06 September 2011

Rosenwind
















It was a foggy day on Lake Attersee, so Gustav Klimt couldn’t see across the water through that telescope.  We know that he used the telescope to  frame the  elegantly untethered landscapes he painted.  He was not being serious about looking on this particular occasion, his face  turned slightly toward the photographer.  If we didn’t know about his vanity, we could intuit it from the cumberbund he is wearing that accentuates the barrel shape he  acquired in middle age more than it restrains it.

 























The introduction of photography and of Japanese art to western audiences occurred during the same period, a happy coincidence that has kept legions of art historians busy ever since, trying to assign blame or influence, depending on your preference.  We also know that Klimt turned his opera glasses on objects close at hand, a technique that produced results which resemble what a near-sighted person sees when they go outside without glasses.  Such assaults on the perfection of Renaissance perspective have often been viewed as illegitimate means, regardless of ends.  As recently as thirty years ago, curator Peter Galassi’s exhibition Before Photography at the Museumof Modern Art was received skeptically, its examination of cross-influence between the two media dismissed as a parlor game.

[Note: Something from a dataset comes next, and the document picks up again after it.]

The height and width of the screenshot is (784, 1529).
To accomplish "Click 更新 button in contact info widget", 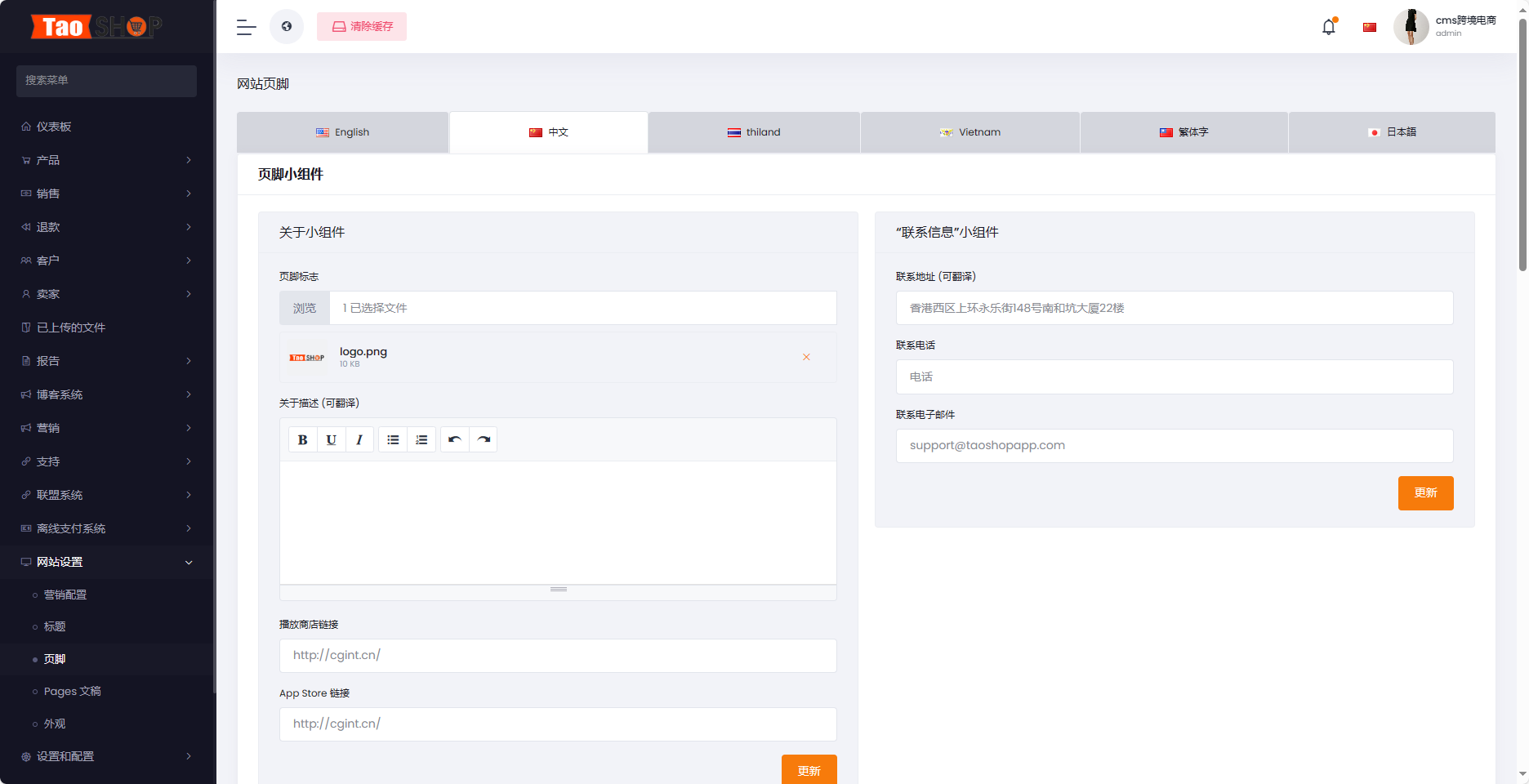I will click(1425, 493).
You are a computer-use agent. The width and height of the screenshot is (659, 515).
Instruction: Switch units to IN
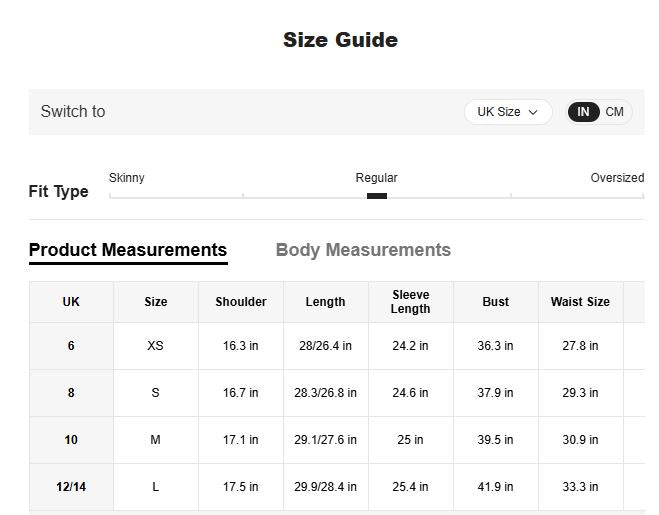pyautogui.click(x=583, y=112)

Lake Attersee, situated in western Austria, is far removed from the hectic life of the capitol city.  Not that Klimt didn't enjoy being over-stimulated but, away from the distractions of so many attractive Viennese women, the artist  found an atmosphere conducive to working with landscape.  Both sublime and subliminally inspiring is the famed  Rosenwind, an easterly wind off Lake Attersee that carries the fragrance of a thousand roses from a castle garden, perfuming the air with magic.





















When I visited the Klimt  landscape exhibition at the Clark Art Institute I saw Arthur Schopenhauer's idea of nature's chaos brought under the control of art.  From close up, Klimt's brushstrokes appear abstract but back off and they represent flowers, trees, and water (but seldom sky) while remaining noncommittal, a very loose form of verisimilitude indeed.




Buildings inhabit space almost as an afterthought, as though these gardens were not also human creations.  The orderly looking farmhouse seems no match for its surroundings,  a Freudian image of emotion's triumph over reason.  Klimt's attitudes toward nature, human and otherwise, were pessimistic and regressive.  He wrote once that he yearned to find a place where "fate will allow us to enjoy our pleasure."  This from a man whose self-indulgence needed more than a cumberbund to restrain it. 






















Gustav Klimt Landscapes was one of four exhibitions at the Sterling and Francine Clark Art Institute (other displayed the works of architects Otto Wagner and Josef Hoffmann and the painter Bernardo Bellotto) were part of the Vienna Project at eleven institutions of art, music, and theater in Massachusetts during the summer of 2002.
Images:
1. unidentified photographer - Gustav Klimt and his telescope, c.1905, courtesy Clark Art Institue, Williamstown, MA.
2. Gustav Klimt - Italian Garden, 1913, Kunsthaus Zug/Foundation Kamm Collection, Switzerland.
3. Gustav Klimt - Fruit Orchard With Roses, c. 1911, courtesy Clark Art Institute. Williamstown, MA.
4. Gustav Klimt -  Roses Under the Trees, 1905, Musee d'Orsay, Paris. (to be restored to its original owners who sold it the Nazis under duress  - March, 2021)
5. Gustav Klimt - Farmhouse with Birch Trees, 1911, Belvedere Galerie, Vienna.
 6. Gustav Klimt - Forest Slope in Unterach on the Attersee, 1916, private collection, courtesy Clark Art Institute,

8 comments:

Rubye Jack said...

There's something about Klimt that bothers me, but than I really don't care for any of the pointillist work. It's just too claustrophobic for my mind to handle it.

Eduardo Alvarado said...

Dear Jane, your blog is a treasure!

Thank you!!!

Neil said...

Elegantly untethered - I like that so much!

Jane said...

Thanks, Towanda. You have company because many people have found Klimt's work unsettling - for any number of reasons.

Jane said...

Eduardo, to have readers and to have them enjoy what they find here is a gift. I thank you.

StoneyStone said...

The mention of Photography and Japanese art certainly brings to mind the work of Arthur Wesley Dow and his woodcuts and cyanotype photography, but Dow certainly took his art in a different direction than Klimt. Interesting posting...thanks for what you do!

Jane said...

Neil, when I chose untethered I was thinking how the sky and/or the horizon get(s) short shrift in Klimt's landscapes. Also, how disorienting it is to look at ordinary objects with an unusual optic magnitude. The word elegant was meant as a tribute to how the results look, how the eye is drawn into the paintings and finds there a satisfying composition in nature (imposed by the artist?).

Siddhartha Joshi said...

Great to see Klimt's work...he is one of my favorite artists!